Justin Watson already boasts quite the collection of championship rings.

If his Kansas City Chiefs win Sunday night, the South Fayette native can make a claim no player in the history of the game can top.

Watson can be part of a Super Bowl-winning team for a fourth time in a five-year span if the Chiefs beat the Philadelphia Eagles in Super Bowl LIX.

No player has won so many championships in such a short time span.

Not bad for a humble local kid who entered the NFL as a fifth-round pick a few years after getting bypassed in recruiting by every power-conference football program en route to a college career at the Ivy League’s University of Pennsylvania.

“At that point, we were thinking ‘OK, get a great education, and then you also get to play four more years of football before you get on with your life,’” Watson’s father, Doug, said this week. “And here we are, seven years later.”

“Here” for the Watson family during the second weekend of February — again — is at the site of the Super Bowl. For the fourth time over the past five seasons, Watson’s parents have joined him in the host city with a ticket to the game, including this weekend in New Orleans.

“I could never afford to go to the Super Bowl to see the Steelers (because of) the ticket prices,” Doug Watson said by phone. “And now this is now my fourth one in five years.

“The thing is, this doesn’t get old. I am as excited about this one as I was for the first one.”

Each of the four Super Bowls Watson will have been a part of have featured the Chiefs … but, ironically, the first of which had Watson on the other side.

As a third-year receiver at that point who had played in 12 games (one in the playoffs) and had seven receptions for the 2020 Tampa Bay Buccaneers, Watson was inactive when Tom Brady and Co. beat Kansas City in Super Bowl LV.

While Watson isn’t the only Chiefs player gunning for a fourth Super Bowl ring (and third in a row) on Sunday, he is the only one who can win a fourth since that day. Patrick Mahomes and four others can win a fourth Super Bowl in a six-season span. Guard Joe Thuney can become just the third player to win five Super Bowl rings — but his first two came as a member of the New England Patriots starting in 2016.

And while Watson would join the aforementioned five teammates in what would then be a group of 43 men to win at least four Super Bowl rings, he’d be one of only four at his position to pull that off.

Steelers legends Lynn Swann and John Stallworth — both Pro Football Hall of Famers — join Mike Wilson of the 1980s San Francisco 49ers as the only receivers currently part of the “four-ring club.”

And even throwing in the pre-Super Bowl era, no player (at any position) has won four NFL championships in a five-year span.

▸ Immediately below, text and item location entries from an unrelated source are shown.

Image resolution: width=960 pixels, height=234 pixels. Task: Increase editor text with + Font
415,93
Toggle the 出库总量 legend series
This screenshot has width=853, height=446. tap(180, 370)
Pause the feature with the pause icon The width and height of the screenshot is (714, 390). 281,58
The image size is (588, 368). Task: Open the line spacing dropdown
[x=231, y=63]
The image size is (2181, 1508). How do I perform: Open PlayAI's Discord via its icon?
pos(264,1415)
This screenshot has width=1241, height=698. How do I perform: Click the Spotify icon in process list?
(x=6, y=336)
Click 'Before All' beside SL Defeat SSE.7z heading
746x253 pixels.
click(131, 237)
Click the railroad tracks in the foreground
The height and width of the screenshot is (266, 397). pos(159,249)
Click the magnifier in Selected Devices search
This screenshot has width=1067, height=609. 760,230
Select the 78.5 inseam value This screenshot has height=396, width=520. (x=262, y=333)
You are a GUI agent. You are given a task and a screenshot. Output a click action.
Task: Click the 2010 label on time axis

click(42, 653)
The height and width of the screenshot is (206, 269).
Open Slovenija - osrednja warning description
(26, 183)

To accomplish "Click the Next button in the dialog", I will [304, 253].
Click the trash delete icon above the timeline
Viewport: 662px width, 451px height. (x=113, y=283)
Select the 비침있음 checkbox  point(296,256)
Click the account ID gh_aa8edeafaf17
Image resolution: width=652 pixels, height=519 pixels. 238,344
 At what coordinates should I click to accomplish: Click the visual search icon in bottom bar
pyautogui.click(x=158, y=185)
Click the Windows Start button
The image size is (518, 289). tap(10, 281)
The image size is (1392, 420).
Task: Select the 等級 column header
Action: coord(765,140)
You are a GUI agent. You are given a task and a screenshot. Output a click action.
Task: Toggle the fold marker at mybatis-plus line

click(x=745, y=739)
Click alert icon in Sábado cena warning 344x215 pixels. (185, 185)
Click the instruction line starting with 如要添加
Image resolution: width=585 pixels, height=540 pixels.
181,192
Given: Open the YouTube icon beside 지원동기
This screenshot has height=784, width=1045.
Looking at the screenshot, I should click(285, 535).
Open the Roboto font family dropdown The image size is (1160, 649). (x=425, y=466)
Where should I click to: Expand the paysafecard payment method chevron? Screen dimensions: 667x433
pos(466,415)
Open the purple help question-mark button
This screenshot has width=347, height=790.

That is only part of a championship haul for Watson that also includes one PIAA and two WPIAL titles in high school and two Ivy League titles in college.

All that winning, in part, taught Watson not to sweat the more trivial matters such as depth chart or pecking order at his position. He is part of a crowded receivers corps that includes standout rookie Xavier Worthy, former Steelers star JuJu Smith-Schuster, three-time former first-team NFL All-Pro DeAndre Hopkins and former first-round pick Hollywood Brown, among others.

“I just try to control what I can control,” Watson said to Kansas City’s WHB during Super Bowl media availability this week. “I know you hear that a lot, but good things happen when you’re in the right place at the right time. In our position, receiver, you never know who’s going to get the ball, so just try to run ever route like I am the only guy out there, and it seems like a lot of times the big play finds a way (to strike) at the right moment.”

They have for Watson, who has an impressive career 15.2 yards-per-reception average and 16 catches of at least 20 yards (four gaining at least 40) and seven touchdowns — including one on Christmas Day against the Steelers in Pittsburgh — over his three seasons with the Chiefs.

Since Watson first was part of a Super Bowl in February 2021, he’s gotten married and welcomed a son into the world while his wife, Erica, is due to deliver the couple’s first daughter this spring.

Quite the anthology of memorable life events. And over that same span of time, by late Sunday night, Watson could earn a championship haul like no other NFL player ever has.